What if we were wrong about whose capacities to build for evidence use?

[This is the edited transcription of our Director speech at Evidence 2020 online.]

Good morning everyone. Welcome to this session on Enhancing capacities for evidence use. My name is Frejus Thoto, I work for ACED a policy research organization in Benin that builds connection between evidence, policy, and action to improve food and nutrition security. I am also the recipient of the Africa Evidence Leadership Award 2020.

When I was asked to deliver a keynote in relation to enhancing capacities for evidence use, I was overwhelmed by a myriad of topical issues that I could discuss with such a diverse audience at Evidence2020. I initially thought I could engage the participants on what capacities to build, what are the most critical capacity areas that need our attention to improve evidence use, or what are the most effective methods of building capacities to improve evidence use. And then I realized that there is a more fundamental question for which the answer may seem trivial but it is a tricky one.

Whose capacity to build?

When it comes to deciding who to work with to improve evidence use in any development sector the first actor that comes to our mind is the policymaker which is normal. We postulate that by creating a conducive environment for evidence use, policymakers will make informed decisions, develop plans, strategies, and programmes that consider the most accurate available evidence on the subject. As such government officials are trained on how to access and use evidence for decision-making. Some programmes even go further and target evidence producers including researchers, evaluation specialists, and data experts so that the evidence materials they generate are adapted to the needs of decision-makers.

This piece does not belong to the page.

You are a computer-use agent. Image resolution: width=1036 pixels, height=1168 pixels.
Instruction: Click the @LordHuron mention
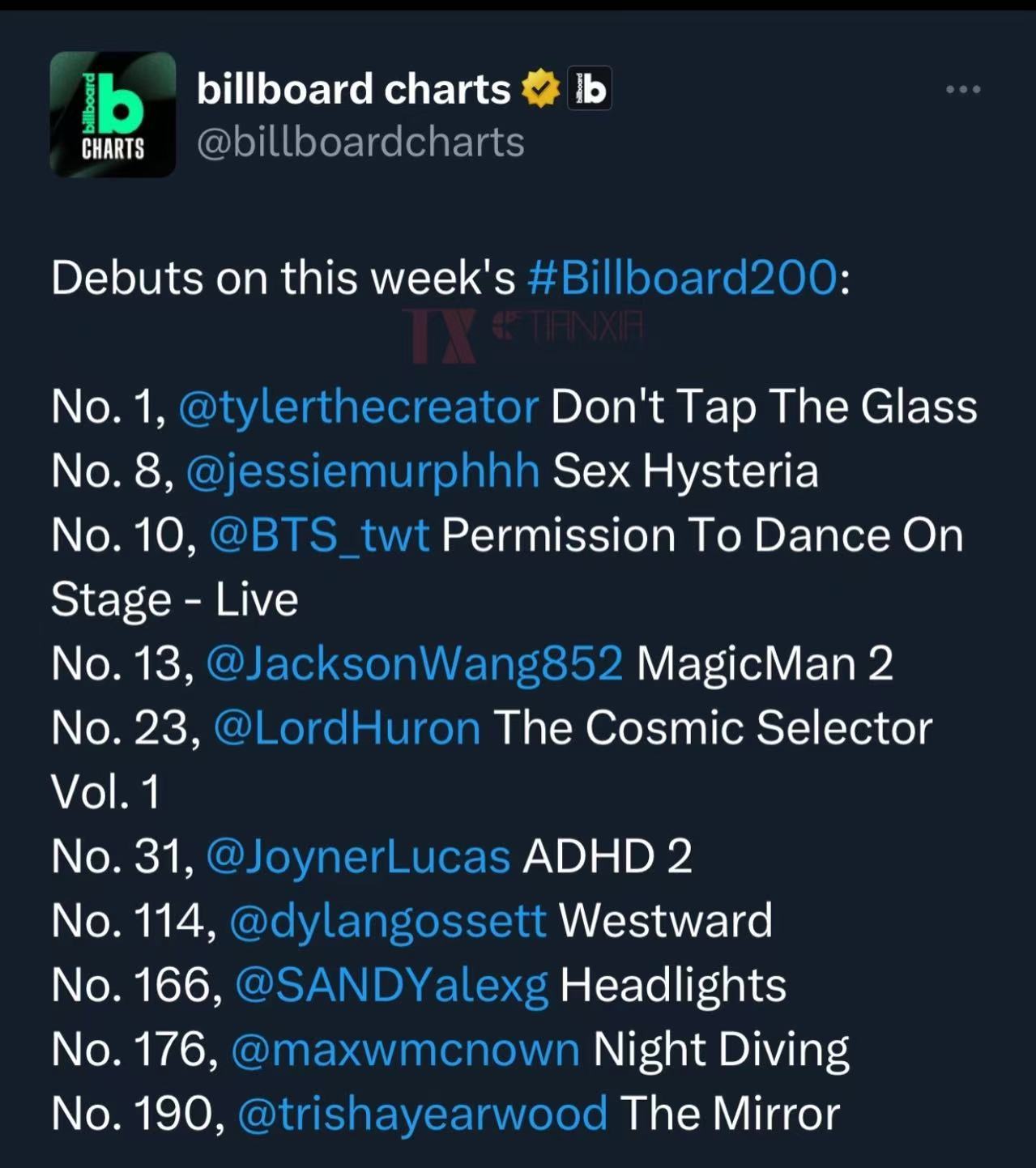pos(347,727)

But one stakeholder that is very often overlooked in our efforts to improve evidence use is the implementer. By implementers, I mean those organizations that conduct concrete development activities on the field. They include for example international NGOs and local NGOs that implement projects in development sectors such as education, health, human rights, and agriculture. There are not many initiatives aiming to enhance the capacities of those organizations for evidence use. I guess one reason is that they are just implementers of policies and plans that were developed by policymakers; so, if we make sure those policies and plans are informed by evidence, actions implemented on the field should also be successful.

Why the implementers?

However, the result chain is not that linear. There are at least two arguments that support the need to critically look at implementers in the evidence use system.

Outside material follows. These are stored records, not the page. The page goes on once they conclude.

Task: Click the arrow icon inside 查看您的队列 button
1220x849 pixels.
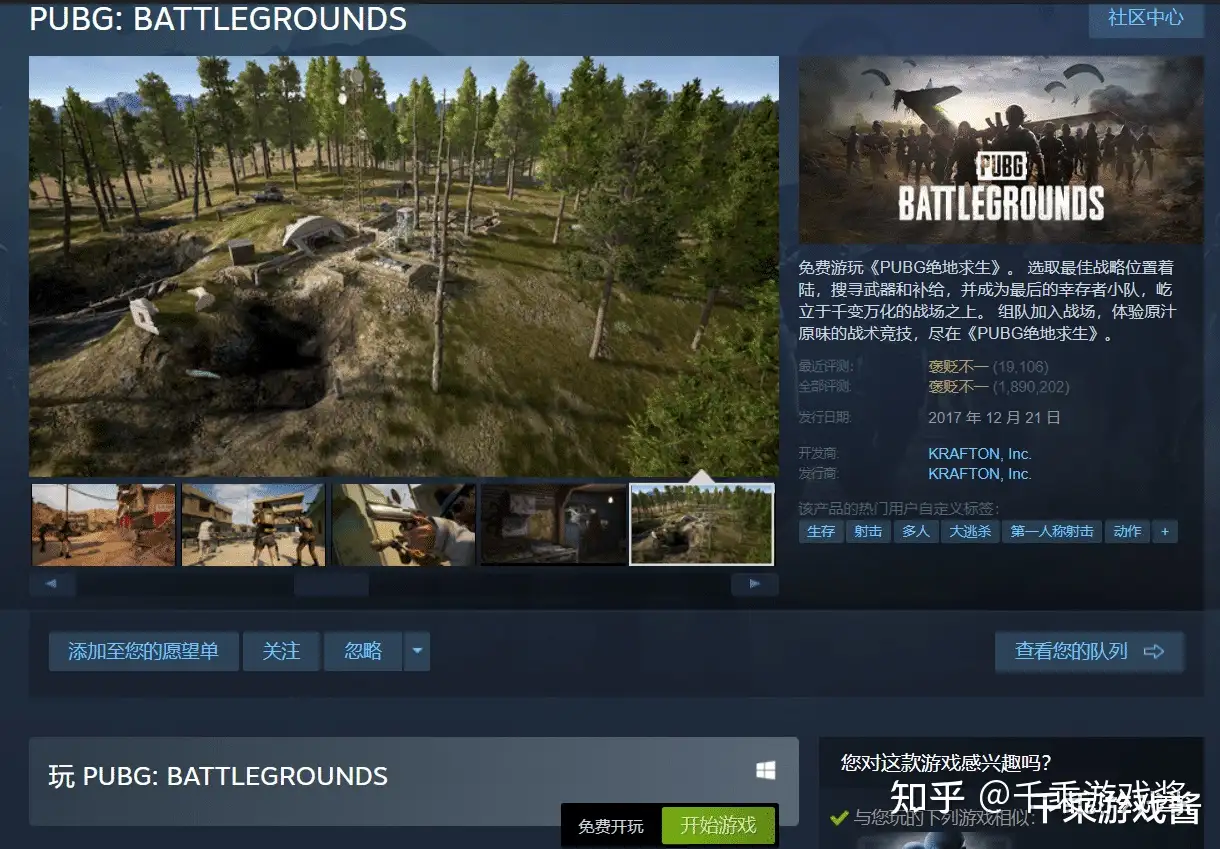Action: [x=1155, y=651]
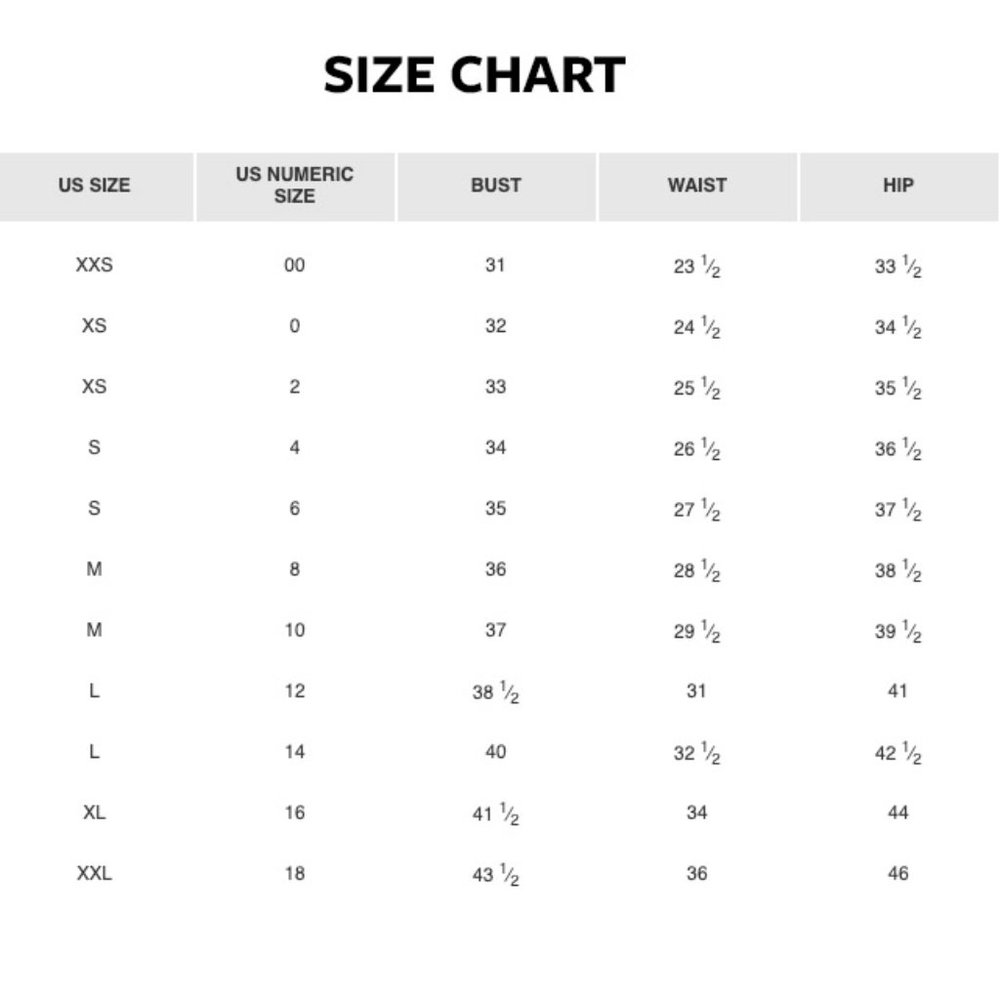Click the XXS size cell
Image resolution: width=1000 pixels, height=1000 pixels.
coord(94,265)
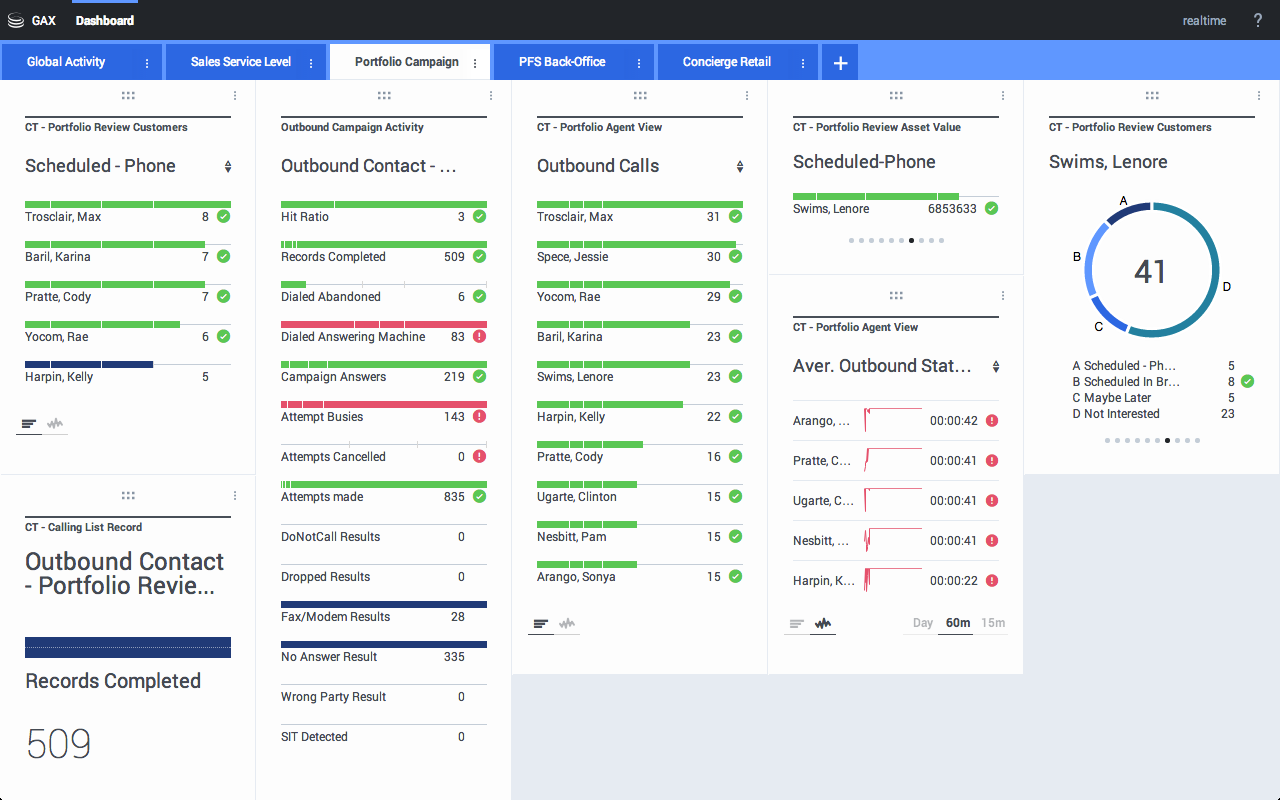
Task: Open the Outbound Calls statistic selector arrows
Action: (740, 167)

  • First, those organizations that we consider as implementers are hidden actors who influence policies and plans. When an international NGO is convinced that subsidizing the agricultural sector is a good policy option to support agricultural development in a given country, it may “advocate” for that and in fine influence the national agricultural policy while in the context of the country it may not be a good option. In our work with local governments in Benin, we notice that many of their decisions are informed by reports produced by NGOs or advisory firms. In some cases, the development plans of municipalities are designed by advisory firms that may not necessarily aware of the need to use evidence in the planning process. So those organizations become “policy entrepreneurs” and it is worth knowing the magnitude of their influence on the policymaking system and build their capacities purposively.
  • The second reason is that the implementers also make a myriad of decisions that influence the lives of the population. They should choose among many options to operationalize the guidelines given by national policies. For example, an education NGO might need to decide whether they should implement school canteens or not to improve school attendance for children. Having the capacity to use existing evidence will ease those decisions and improve their impact.

So what?

These elements call for a deeper understanding of the different stakeholders and factors that influence the policymakers when they are deciding. I recently published in a blog piece three types of decision-maker: the apparent decision-maker, the constrained decision-maker, and the unwilling decision-maker. I shared the link with the facilitator who can share it with you. So, in addition to understanding that diversity within the decision-makers it is essential that we mainstream the implementers in our programs for evidence use otherwise we may be wrong about whose capacities to build.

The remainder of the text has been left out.